Trabajar en Sudán no es fácil, pero me pregunto qué puedo hacer para cambiar las vidas de los niños y niñas con los que interactúo. 24 millones de niños y niñas se encuentran en situación de necesidad y 850.000 sufren desnutrición. Este trabajo es una vocación, una oportunidad para compartir esperanza con Tayeb y otros como él.
Con más financiación, los trabajadores humanitarios, como yo, podemos continuar esta labor en Sudán y llegar a la infancia y las familias que pasan hambre, están desplazadas y, a veces, sin esperanza.
Lo que me da fuerzas es ver cómo la gente construye una vida partiendo de casi la nada: como Salma, que planifica su próximo paso antes de que lleguen las lluvias; como las mujeres que convierten una sola tienda de campaña en una escuela; o como los niños y niñas que juegan en la tierra de un campamento abarrotado.
En Umrimta, beber agua contaminada del río era antes lo habitual. World Vision rehabilitó los pozos y, hoy en día, esa comunidad bebe agua potable. Esto es lo que puede lograr una financiación humanitaria sostenida. Puede convertir el peligro en seguridad, la sed en dignidad y la desesperación en la posibilidad de un mañana.
Este conflicto no ha arrebatado la fe, la cultura ni el corazón acogedor del pueblo sudanés. Siguen siendo alegres y acogedores, incluso después de todo lo que han soportado.
Desde 2023, World Vision ha ayudado a más de tres millones de personas en Sudán.
Desde 2023, World Vision ha prestado ayuda a más de tres millones de personas en Sudán, lo que demuestra lo que se puede lograr cuando se dispone de financiación. Pero el conflicto continúa, la paz no se ha restablecido y las necesidades van en aumento.
La Resolución 2730 del Consejo de Seguridad de la ONU y la Declaración sobre la Protección del Personal Humanitario fueron hitos fundamentales. Pero las promesas sobre el papel no protegen a un trabajador humanitario de un ataque con drones. No alimentan a un niño o niña hambriento. La historia no recordará las declaraciones de preocupación. Recordará si se actuó a tiempo.

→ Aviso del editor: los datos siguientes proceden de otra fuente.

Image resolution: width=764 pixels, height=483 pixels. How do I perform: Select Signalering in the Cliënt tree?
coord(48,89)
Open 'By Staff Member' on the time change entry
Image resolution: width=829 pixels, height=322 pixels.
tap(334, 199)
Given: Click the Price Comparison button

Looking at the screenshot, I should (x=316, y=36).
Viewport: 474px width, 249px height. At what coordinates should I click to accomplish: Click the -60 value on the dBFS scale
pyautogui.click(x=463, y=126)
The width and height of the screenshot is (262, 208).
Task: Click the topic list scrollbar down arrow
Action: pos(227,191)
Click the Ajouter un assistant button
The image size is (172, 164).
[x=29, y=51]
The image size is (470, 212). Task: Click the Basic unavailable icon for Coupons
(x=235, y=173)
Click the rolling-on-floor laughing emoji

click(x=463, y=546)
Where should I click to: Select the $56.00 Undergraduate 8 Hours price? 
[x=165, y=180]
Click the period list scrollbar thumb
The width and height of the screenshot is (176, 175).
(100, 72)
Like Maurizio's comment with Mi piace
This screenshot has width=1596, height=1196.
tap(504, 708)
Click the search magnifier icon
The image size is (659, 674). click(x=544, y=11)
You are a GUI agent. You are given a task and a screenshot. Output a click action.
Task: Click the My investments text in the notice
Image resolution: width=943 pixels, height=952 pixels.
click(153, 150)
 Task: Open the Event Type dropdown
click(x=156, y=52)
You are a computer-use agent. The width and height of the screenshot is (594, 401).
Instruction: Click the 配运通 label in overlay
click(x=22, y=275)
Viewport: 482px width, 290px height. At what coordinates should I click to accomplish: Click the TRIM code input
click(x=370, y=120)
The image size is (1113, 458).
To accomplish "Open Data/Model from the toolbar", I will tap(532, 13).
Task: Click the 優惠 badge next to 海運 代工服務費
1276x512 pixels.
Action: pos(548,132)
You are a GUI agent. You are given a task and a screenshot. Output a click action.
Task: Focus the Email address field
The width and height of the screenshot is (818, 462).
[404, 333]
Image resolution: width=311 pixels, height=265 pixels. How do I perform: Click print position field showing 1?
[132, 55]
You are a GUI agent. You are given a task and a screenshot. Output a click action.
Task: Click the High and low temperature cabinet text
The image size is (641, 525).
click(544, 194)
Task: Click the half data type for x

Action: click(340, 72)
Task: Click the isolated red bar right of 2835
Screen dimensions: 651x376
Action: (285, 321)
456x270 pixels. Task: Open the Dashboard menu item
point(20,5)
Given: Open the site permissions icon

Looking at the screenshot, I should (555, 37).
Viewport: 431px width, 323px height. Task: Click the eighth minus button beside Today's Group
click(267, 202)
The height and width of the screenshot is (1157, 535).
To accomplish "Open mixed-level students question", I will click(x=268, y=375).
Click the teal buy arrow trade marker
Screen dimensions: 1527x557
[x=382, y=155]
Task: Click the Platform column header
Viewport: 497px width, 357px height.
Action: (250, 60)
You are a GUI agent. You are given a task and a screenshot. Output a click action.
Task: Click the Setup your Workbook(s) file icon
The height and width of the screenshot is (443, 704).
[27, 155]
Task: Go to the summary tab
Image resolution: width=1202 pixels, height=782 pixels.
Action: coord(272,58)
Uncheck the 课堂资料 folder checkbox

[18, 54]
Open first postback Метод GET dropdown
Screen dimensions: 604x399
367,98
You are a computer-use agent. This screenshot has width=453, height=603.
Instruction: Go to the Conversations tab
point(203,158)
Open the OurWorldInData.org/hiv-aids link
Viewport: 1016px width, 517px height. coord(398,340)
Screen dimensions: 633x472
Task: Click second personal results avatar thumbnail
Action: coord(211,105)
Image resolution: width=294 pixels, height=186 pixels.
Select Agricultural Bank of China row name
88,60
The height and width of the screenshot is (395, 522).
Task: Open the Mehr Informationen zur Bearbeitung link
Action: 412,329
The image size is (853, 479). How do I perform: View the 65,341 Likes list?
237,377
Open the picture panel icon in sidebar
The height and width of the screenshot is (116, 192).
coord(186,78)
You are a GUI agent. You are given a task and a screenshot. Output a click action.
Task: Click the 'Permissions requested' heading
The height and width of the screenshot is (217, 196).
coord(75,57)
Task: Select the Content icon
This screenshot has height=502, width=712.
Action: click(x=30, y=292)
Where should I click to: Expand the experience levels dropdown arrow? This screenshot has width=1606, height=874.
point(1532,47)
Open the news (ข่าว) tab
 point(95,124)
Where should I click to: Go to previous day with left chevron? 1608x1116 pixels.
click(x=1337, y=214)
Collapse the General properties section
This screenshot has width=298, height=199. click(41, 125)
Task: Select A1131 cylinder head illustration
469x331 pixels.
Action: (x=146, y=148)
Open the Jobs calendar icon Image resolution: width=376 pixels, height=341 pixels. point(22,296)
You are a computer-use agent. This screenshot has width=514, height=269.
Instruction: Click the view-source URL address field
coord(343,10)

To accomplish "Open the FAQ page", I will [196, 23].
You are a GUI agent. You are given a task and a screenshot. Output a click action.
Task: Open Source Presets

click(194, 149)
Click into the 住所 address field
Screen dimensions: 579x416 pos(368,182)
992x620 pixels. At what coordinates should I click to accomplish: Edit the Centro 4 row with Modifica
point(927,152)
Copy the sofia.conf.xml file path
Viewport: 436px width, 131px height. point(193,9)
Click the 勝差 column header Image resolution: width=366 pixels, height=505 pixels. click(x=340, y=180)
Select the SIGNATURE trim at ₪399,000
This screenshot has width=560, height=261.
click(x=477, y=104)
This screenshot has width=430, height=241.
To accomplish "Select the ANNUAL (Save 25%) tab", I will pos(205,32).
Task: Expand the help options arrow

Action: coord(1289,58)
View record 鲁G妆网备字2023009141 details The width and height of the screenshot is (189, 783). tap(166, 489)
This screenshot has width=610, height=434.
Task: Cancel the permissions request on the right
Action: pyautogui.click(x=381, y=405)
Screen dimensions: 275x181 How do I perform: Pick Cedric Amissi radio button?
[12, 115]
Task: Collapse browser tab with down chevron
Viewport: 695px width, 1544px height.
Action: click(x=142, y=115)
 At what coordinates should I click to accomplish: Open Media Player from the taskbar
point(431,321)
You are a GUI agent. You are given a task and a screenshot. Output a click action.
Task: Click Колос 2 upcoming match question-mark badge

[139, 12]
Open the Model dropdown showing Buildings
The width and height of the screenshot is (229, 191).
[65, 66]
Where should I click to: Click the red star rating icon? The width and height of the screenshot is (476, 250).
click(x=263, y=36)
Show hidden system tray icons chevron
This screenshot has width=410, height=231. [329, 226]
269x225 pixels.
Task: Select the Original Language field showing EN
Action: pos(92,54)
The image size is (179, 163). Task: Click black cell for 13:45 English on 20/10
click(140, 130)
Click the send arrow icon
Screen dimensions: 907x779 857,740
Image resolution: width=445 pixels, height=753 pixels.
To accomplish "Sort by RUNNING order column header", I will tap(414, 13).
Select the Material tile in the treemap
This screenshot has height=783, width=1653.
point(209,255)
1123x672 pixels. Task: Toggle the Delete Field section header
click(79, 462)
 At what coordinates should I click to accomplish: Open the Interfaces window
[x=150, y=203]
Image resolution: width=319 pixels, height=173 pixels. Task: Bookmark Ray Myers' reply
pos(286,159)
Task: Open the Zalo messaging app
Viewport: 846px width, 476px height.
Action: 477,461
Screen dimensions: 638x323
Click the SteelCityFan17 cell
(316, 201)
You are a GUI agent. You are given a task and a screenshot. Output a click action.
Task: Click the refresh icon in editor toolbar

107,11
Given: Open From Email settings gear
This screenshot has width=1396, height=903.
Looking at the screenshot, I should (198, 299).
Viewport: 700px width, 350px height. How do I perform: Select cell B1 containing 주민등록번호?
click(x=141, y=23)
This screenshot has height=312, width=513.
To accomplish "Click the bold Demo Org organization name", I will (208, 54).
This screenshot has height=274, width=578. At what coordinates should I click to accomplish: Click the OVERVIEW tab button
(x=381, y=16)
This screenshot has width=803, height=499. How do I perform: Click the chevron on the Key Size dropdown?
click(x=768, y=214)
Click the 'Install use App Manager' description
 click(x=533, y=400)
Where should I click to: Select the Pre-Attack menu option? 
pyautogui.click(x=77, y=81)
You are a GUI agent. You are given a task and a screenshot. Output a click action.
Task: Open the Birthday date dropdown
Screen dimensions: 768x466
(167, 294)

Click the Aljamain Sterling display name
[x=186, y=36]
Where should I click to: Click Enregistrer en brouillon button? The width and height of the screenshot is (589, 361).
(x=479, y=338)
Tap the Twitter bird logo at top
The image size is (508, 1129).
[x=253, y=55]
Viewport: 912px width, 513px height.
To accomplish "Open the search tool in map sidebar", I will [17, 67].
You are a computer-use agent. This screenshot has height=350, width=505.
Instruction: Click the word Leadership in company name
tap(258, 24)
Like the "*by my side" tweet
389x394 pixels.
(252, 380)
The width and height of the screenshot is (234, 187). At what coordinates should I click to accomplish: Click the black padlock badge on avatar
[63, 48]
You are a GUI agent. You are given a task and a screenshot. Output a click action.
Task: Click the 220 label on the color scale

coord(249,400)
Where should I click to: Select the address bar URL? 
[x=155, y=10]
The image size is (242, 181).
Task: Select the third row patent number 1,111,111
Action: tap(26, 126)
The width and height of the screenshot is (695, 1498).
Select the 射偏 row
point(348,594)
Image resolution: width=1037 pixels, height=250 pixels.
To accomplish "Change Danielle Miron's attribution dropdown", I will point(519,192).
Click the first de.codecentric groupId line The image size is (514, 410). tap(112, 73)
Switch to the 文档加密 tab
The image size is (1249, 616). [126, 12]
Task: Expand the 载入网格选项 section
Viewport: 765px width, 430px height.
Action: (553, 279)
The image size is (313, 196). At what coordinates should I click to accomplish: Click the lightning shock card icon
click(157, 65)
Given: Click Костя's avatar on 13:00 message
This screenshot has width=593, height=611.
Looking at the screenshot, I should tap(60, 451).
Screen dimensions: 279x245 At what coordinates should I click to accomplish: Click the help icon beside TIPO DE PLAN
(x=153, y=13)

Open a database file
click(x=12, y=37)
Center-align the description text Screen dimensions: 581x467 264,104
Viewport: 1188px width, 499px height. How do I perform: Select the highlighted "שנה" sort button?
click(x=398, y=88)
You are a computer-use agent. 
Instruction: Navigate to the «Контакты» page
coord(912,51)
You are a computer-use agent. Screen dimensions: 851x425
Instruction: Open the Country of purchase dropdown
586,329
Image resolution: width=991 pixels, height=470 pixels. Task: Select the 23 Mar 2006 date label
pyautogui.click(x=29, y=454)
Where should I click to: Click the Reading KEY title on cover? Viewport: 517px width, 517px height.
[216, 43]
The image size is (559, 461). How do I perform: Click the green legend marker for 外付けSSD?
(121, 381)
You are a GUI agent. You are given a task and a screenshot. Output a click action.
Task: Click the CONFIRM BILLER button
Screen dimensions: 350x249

En este Día Mundial de la Ayuda Humanitaria, las exigencias son urgentes e innegociables. La violencia y la obstrucción de la ayuda vital deben cesar; hay que investigar cada ataque y enjuiciar a los responsables. La financiación sostenible debe estar a la altura de la magnitud de la catástrofe. Debe garantizarse el paso seguro para que los trabajadores humanitarios puedan llegar a tiempo a las familias que pasan hambre.
Por favor, no apartéis la mirada de la infancia de Sudán. No apartéis la mirada de niños y niñas como Tayeb, que han perdido a sus padres, sus hogares y la sensación de seguridad que todo niño merece.
No apartéis la mirada de las madres que se saltan comidas para que sus hijos puedan comer, ni de las niñas que soportan cargas muy superiores a su edad. Y no apartéis la mirada de los trabajadores humanitarios que arriesgan sus vidas para llegar hasta ellos.
Mientras sigan soportando lo inimaginable, seguiremos estando a su lado. Pero no pueden sobrevivir solo con valor y resiliencia. Necesitan paz. Necesitan protección. Necesitan que el mundo se preocupe lo suficiente como para actuar.
*** Grace Mavhezha es directora de Comunicación, Defensa y Participación Ciudadana de World Vision en Sudán.